Rosa Parks lawyer dodges jail amid treasure hunt
Detroit — Rosa Parks’ lawyer avoided jail Tuesday and received three more weeks to turn over a missing treasure trove of civil rights, Motown and African American objects.
U.S. Bankruptcy Judge Marci McIvor made the decision during a tense meeting with bankruptcy officials who accused Detroit lawyer Gregory Reed of failing to surrender historically significant assets as ordered in his long-running bankruptcy case. The court hearing in downtown Detroit came hours after The Detroit News chronicled the legal fight over the missing items.
McIvor wants lawyers for bankruptcy trustee Kenneth Nathan to determine the value of the approximately 135 missing items, which include Parks’ key to the city of Detroit, iron slave shackles, a first-edition autographed copy of educator Booker T. Washington’s 1901 autobiography “Up From Slavery” and gold records awarded to Motown stars.

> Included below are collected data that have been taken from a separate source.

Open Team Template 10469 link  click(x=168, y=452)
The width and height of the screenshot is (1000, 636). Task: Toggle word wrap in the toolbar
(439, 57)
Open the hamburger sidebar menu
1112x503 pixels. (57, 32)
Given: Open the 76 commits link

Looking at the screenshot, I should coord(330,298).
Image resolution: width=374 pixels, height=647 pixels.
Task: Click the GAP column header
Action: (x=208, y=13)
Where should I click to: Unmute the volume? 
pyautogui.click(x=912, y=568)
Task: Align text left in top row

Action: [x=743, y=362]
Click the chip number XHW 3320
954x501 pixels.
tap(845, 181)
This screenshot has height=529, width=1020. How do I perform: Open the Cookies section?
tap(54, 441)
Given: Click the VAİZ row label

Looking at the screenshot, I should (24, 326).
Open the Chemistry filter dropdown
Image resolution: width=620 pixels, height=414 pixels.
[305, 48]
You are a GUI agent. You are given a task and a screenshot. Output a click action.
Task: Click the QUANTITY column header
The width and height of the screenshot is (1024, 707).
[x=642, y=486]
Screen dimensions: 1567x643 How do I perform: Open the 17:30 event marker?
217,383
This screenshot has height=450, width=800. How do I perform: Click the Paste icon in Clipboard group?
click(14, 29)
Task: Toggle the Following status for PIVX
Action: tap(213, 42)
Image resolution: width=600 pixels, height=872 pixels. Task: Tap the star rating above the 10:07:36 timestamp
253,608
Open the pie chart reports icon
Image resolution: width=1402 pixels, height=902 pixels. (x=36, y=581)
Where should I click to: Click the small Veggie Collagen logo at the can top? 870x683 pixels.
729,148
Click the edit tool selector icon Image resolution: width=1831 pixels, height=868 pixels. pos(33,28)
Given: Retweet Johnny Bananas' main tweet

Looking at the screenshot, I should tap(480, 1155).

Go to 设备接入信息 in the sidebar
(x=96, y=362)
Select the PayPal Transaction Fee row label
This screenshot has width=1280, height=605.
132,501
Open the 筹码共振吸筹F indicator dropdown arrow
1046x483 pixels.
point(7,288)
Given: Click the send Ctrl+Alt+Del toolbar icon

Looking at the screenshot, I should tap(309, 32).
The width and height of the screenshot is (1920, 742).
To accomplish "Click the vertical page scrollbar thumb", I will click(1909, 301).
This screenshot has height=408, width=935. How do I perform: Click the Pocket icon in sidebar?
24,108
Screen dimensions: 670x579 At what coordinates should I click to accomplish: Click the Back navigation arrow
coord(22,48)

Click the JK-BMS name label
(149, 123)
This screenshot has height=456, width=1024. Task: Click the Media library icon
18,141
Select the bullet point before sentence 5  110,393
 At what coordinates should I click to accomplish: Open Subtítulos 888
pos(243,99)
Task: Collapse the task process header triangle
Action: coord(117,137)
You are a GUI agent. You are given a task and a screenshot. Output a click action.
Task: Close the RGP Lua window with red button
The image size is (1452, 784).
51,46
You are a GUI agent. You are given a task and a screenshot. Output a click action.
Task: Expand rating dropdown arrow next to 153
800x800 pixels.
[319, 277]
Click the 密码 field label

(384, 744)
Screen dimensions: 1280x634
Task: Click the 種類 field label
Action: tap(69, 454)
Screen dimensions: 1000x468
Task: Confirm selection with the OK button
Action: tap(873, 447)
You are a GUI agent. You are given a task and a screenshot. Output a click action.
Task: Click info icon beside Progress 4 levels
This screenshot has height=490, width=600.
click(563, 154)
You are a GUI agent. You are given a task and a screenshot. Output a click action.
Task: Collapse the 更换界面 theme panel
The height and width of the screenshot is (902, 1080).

The judge is concerned about risings costs in the three-year-old bankruptcy case, which are eating into money available for creditors. McIvor also wants to ensure the missing items are valuable.
“I am not going to impose the Draconian result of sending Mr. Reed to jail until I have a better idea of what is going on in terms of the value” of the missing items, the judge said.
Legal fees in the case are about $400,000 but creditors have received only $75,000, the judge said.
“At this point, creditors need to start getting paid,” the judge said.
The trustee’s lawyer, EricaEhrlichman said the value of the missing items is unknown but items previously recovered were worth hundreds of thousands of dollars.
The iron shackles and Washington autobiography also are valuable, the lawyer said.
Reed, 69, was ordered to surrender the items two years ago to satisfy creditors but lawyers discovered the property was missing from Reed’s home in Indian Village during a July visit.
On Tuesday, the judge pressed Reed about the missing items, particularly the Washington autobiography.
“Where is that?” the judge said.
“It’s in the (home) library,” Reed said.
“You’re willing to turn it over?” the judge said.
“It was there,” Reed said.
“I don’t care,” the judge said. “Will you turn it over?”
“I will,” Reed said, “if I can find it.”
“If it’s in your house, you find it,” the judge said. “It didn’t fly away. I feel like I’m in ‘Alice in Wonderland.’
“Is it in your house?” the judge asked.
“It should have been there,” Reed said.
“That’s not an answer,” the judge said. “Is it in your house?”
“I don’t know,” Reed said.
Reed suggested bankruptcy officials overlooked the items during the July visit to his house.
“You didn’t turn it over,” the judge said. “It wasn’t their obligation to ransack the house. I don’t find it credible that they would have missed a Booker T. Washington book they were looking for.”
Reed told bankruptcy officials he was not willing to surrender the manuscript of a Parks book he wrote with the civil rights icon in the 1990s.
“You’ve made those arguments over and over again,” the judge said, “and you’ve lost.”